> [TRECHO FORNECIDO]:
***
Quando o Estado passa a investir em mecanismos de quebra sistemática dessa proteção, sem estabelecer salvaguardas claras, caminha-se para um desequilíbrio perigoso entre segurança pública e direitos fundamentais.

Não se trata de negar a necessidade de aparelhamento da investigação criminal. Trata-se de afirmar que a legalidade, a proporcionalidade e a transparência não podem ser sacrificadas em nome de uma eficiência presumida. Em países democráticos, o Estado não pode agir como um agente de intrusão tecnológica sem controle externo, sob pena de confundir o papel do perito com o papel do hacker.

Portanto, a pergunta central permanece sem resposta:

A PF irá utilizar técnicas de análise forense devidamente documentadas, ou recorrerá a mecanismos de invasão típicos de hackeamento, ainda que travestidos de “criptoanálise”?
***
> [DADOS FORNECIDOS]:
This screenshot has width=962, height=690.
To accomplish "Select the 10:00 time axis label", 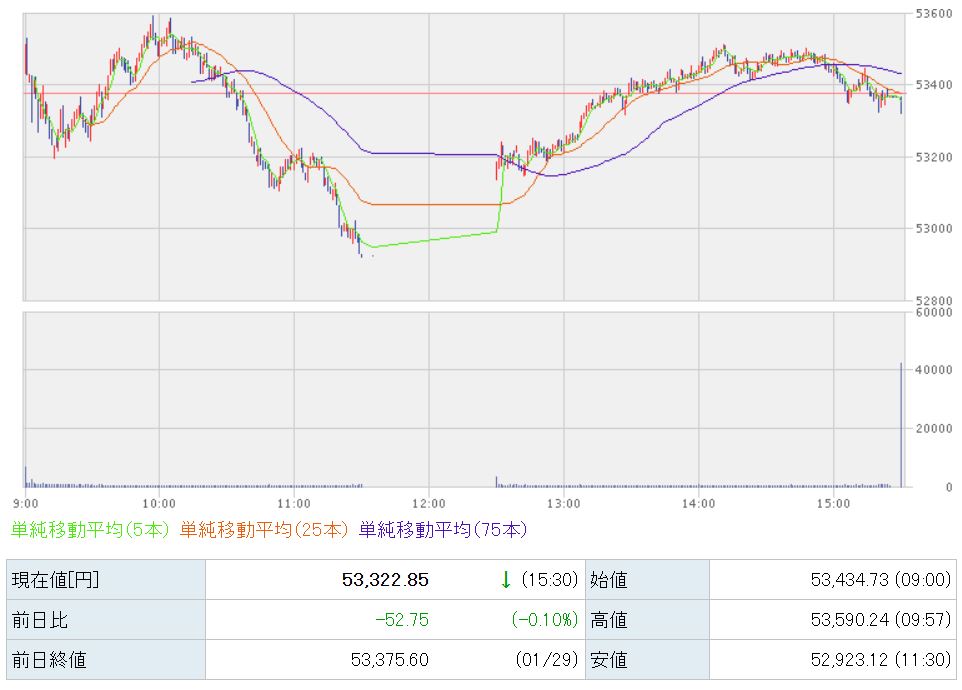I will pyautogui.click(x=159, y=502).
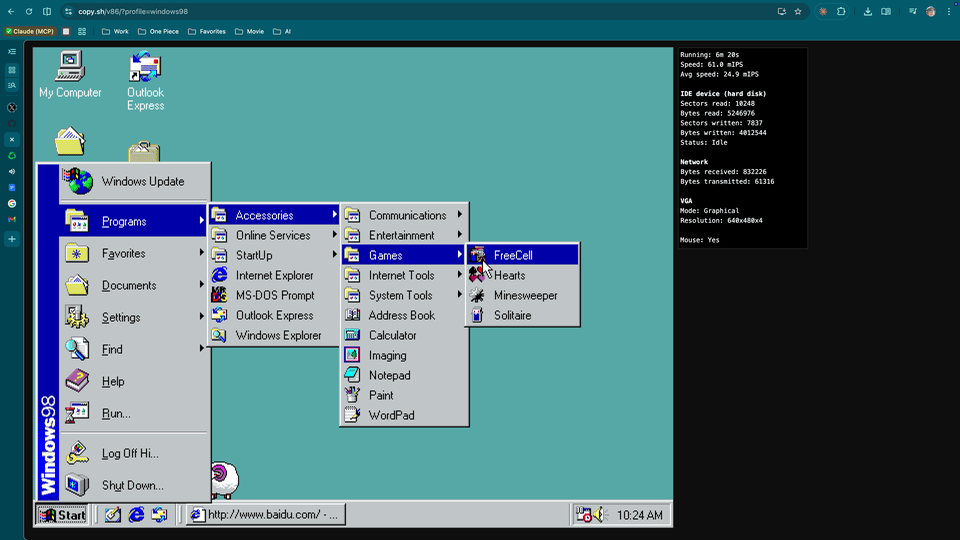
***
> [TAREFAS DO EXERCÍCIO]:
(a) No trecho sobre a perícia da PF, o que não pode ser sacrificado em nome de uma eficiência presumida?
(b) Retome o texto sobre a perícia da PF e dê continuidade a ele, começando logo após a pergunta final.

> [RESPOSTAS EM ORDEM]:
(a) A legalidade, a proporcionalidade e a transparência.

(b)
Enquanto essa resposta não for dada de forma clara e institucional, a aquisição das ferramentas, longe de representar apenas evolução tecnológica, abre uma discussão inevitável sobre o alcance e os limites do poder investigatório no ambiente digital; discussão que não pode ser evitada, sob pena de fragilizar o próprio Estado de Direito que a Polícia Federal busca defender.